# Data records start

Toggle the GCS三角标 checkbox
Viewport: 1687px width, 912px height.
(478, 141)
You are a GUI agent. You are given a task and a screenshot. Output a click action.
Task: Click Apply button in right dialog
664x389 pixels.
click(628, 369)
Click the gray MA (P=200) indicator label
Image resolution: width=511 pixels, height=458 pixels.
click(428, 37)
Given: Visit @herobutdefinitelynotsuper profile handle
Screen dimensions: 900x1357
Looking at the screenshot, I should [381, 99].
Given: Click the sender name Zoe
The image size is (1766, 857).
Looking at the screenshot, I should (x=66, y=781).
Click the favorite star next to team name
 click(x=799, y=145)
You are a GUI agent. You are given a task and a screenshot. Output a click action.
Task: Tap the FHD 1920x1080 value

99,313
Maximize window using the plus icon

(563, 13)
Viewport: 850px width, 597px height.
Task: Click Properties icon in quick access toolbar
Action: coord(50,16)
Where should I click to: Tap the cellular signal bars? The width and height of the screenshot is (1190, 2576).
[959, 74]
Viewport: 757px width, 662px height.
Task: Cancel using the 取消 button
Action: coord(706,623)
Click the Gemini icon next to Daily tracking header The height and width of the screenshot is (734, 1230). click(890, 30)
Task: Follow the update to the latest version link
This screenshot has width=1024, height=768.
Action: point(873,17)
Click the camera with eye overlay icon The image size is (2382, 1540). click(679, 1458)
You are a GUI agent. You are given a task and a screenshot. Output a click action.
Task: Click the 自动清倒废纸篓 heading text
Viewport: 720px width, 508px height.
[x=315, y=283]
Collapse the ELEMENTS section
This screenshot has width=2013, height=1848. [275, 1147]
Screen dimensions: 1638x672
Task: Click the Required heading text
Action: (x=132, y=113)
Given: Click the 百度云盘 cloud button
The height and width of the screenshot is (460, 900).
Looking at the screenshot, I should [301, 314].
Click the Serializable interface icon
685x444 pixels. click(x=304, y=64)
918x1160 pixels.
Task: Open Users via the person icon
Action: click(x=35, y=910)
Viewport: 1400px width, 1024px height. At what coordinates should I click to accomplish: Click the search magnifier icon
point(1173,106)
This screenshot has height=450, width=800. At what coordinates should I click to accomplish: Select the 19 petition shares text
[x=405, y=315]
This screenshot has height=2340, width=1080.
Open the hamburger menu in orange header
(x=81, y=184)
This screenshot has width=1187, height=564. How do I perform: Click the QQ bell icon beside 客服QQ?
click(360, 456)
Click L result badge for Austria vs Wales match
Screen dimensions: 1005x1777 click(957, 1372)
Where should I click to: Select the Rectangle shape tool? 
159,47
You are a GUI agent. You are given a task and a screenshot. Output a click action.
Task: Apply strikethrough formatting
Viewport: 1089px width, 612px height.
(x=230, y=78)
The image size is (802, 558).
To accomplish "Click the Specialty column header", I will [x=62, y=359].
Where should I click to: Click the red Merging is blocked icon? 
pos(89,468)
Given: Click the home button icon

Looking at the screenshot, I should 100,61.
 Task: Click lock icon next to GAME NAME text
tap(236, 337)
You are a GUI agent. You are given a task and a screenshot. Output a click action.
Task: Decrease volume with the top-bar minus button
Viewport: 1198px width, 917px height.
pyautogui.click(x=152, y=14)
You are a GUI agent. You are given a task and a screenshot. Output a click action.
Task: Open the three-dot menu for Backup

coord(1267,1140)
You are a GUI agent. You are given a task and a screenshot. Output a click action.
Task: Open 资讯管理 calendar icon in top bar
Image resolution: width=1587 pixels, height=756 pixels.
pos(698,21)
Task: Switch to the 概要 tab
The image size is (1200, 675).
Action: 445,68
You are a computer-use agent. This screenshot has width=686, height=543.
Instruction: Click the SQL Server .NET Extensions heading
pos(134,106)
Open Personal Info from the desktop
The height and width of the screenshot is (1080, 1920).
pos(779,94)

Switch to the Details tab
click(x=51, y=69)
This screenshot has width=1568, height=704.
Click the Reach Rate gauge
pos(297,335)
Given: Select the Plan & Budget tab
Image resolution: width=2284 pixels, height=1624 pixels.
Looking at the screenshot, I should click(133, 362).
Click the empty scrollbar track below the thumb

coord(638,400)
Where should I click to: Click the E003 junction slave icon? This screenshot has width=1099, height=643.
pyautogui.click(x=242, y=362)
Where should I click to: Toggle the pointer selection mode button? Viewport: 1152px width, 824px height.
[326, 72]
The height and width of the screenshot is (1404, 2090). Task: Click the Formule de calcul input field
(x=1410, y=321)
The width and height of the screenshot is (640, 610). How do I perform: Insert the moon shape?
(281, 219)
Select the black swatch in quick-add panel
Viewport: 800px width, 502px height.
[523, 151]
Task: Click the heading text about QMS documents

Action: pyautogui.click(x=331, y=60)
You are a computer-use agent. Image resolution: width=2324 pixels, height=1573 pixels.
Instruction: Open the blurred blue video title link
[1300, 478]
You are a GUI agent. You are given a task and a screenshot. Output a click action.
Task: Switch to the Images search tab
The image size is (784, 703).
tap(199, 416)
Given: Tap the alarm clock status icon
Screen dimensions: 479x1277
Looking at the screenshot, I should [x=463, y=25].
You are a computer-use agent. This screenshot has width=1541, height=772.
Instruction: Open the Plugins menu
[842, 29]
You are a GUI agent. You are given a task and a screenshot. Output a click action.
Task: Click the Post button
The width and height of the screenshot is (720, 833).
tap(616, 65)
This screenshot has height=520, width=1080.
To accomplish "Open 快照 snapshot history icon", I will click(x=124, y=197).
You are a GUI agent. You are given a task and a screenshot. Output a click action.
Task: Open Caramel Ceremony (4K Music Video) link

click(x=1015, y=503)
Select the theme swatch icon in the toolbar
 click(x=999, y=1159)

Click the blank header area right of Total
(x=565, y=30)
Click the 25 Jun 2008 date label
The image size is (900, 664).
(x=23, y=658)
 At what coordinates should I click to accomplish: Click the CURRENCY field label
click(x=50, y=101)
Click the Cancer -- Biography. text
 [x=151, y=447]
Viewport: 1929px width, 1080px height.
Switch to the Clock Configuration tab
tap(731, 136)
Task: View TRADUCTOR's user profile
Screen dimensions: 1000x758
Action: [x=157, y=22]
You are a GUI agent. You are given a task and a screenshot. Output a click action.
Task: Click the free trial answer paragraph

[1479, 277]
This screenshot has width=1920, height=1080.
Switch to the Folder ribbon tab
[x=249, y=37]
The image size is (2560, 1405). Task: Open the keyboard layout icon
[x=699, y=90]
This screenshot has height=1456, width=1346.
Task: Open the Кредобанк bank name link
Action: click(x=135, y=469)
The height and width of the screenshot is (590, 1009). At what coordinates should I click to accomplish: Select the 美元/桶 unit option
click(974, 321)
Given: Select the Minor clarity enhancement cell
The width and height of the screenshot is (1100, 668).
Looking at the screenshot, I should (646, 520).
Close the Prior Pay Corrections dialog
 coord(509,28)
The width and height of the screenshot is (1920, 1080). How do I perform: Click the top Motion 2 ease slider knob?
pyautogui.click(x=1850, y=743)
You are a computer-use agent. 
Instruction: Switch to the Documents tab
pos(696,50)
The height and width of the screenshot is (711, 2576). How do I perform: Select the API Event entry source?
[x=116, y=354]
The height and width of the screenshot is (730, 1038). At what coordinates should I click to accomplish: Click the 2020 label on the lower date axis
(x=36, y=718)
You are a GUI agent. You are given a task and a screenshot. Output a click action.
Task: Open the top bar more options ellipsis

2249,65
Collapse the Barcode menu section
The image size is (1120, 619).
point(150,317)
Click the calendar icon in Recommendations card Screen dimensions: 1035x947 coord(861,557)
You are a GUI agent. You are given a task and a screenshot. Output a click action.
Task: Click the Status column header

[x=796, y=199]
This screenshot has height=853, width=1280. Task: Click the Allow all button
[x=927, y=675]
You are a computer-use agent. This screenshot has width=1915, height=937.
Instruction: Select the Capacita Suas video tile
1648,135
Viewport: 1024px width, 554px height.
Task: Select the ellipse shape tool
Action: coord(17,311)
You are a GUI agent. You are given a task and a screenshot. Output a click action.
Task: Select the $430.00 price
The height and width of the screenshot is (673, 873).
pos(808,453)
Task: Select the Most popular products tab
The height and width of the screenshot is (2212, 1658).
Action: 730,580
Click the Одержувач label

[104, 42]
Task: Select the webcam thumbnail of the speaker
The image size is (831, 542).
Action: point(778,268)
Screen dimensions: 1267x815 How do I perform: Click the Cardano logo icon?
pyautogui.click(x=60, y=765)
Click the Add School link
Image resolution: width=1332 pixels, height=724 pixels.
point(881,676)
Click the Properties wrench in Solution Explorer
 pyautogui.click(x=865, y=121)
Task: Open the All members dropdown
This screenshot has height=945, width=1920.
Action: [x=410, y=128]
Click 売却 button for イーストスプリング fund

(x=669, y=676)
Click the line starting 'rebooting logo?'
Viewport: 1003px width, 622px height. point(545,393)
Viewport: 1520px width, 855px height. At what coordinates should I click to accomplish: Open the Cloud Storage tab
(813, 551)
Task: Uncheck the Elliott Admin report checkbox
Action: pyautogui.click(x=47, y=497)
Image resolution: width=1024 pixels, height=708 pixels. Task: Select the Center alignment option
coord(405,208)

# Data records end

§ **Task directions**
Rewrite the stretch of data that opens with the line containing "Screen dimensions: 1267x815" and closes with the line containing "point(881,676)", changing "Add School" to "Add Teacher" and keeping everything else the same.

§ **Exercise result**
Screen dimensions: 1267x815 How do I perform: Click the Cardano logo icon?
pyautogui.click(x=60, y=765)
Click the Add Teacher link
Image resolution: width=1332 pixels, height=724 pixels.
point(881,676)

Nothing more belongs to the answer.